Book review: Aya Dane

Image result for aya dane Mhani Alaoui lays bare the cliché of “forgotten memories” in her latest novel, Aya Dane (Interlink Books, 2018). Likewise, the perceptions of nostalgia and identity as imagined by an outsider also contribute to shifting memory into an isolated place. An implosion takes place which, for Aya Dane, starts unravelling when she received a letter from an art collector asking her to present him with one art work “that captures your essence”.

A spectrum of emotions unfolds throughout the book as Aya Dane, a Moroccan artist who lives alone in the attic of a Victorian house in the US, reveals the trauma of displacement and how she contains it through exclusion. In her interactions, there is a measure of detachment and lingering suspicion over motives, bringing to light her own family history’s unwarranted entanglement with violence and its psychological repercussions.

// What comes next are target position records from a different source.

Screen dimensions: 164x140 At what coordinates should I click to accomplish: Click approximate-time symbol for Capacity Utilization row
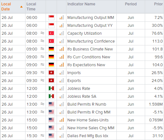[x=42, y=33]
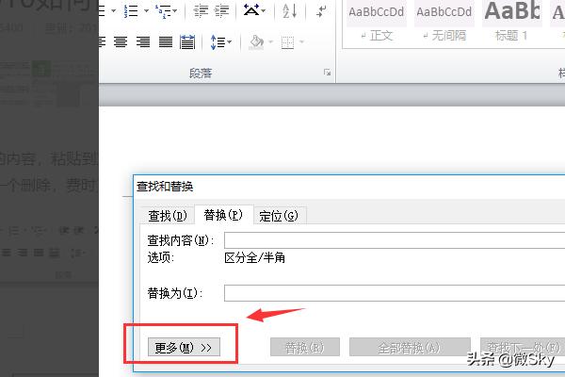Click in the 查找内容 input field

click(x=394, y=240)
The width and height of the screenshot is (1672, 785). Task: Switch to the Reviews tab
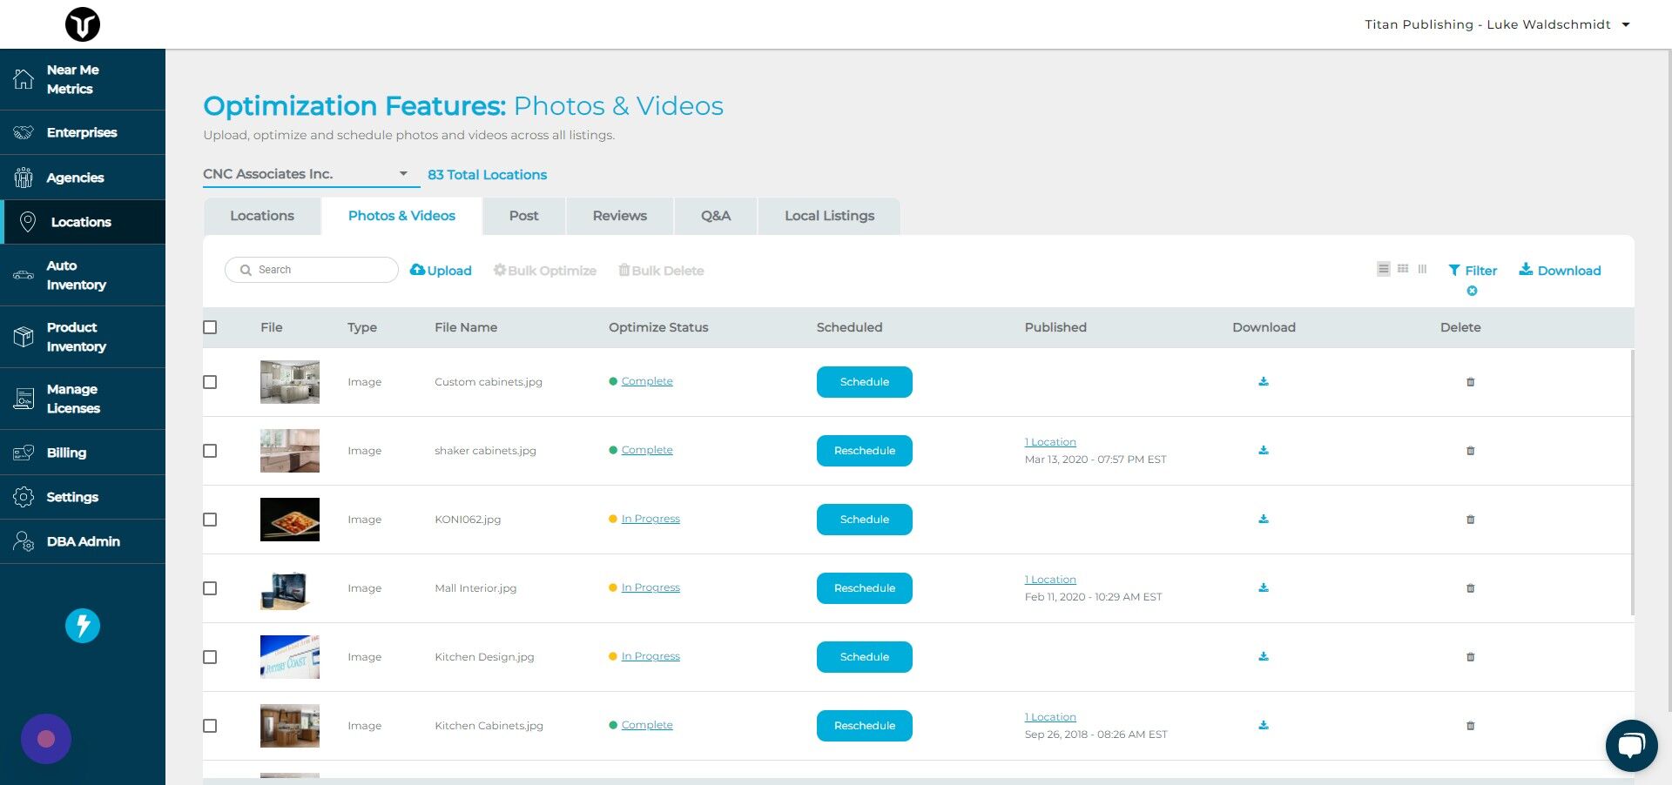point(619,215)
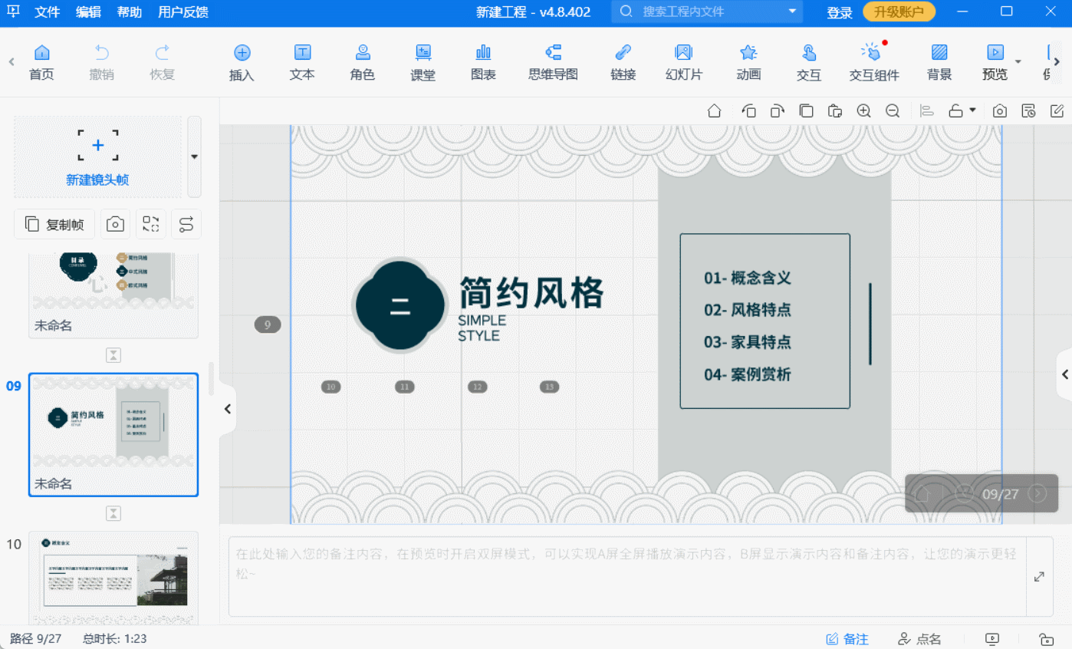This screenshot has height=649, width=1072.
Task: Open the 交互组件 interactive components tool
Action: tap(873, 62)

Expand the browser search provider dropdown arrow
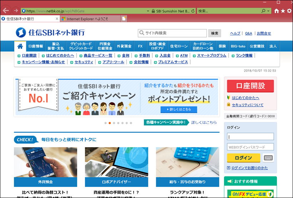point(269,11)
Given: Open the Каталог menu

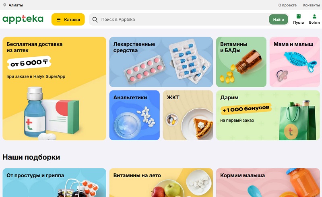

The family weaves a story of protection, while Aya isolates herself into her own thoughts without a sense of belonging. Her brother’s violence towards her is one of the turning points which prompt her family to agree to Aya’s adoption by a wealthy expat who promises to open doors for her future as an artist abroad.

While opportunities for Aya materialise, she further learns from her benefactor to seal herself against pain. “One must not play with doorways, must not open and peek inside, for it’s the edifice that’s shaken. That’s why I build walls, not doors. I build walls around me that have no doorway.” Read more.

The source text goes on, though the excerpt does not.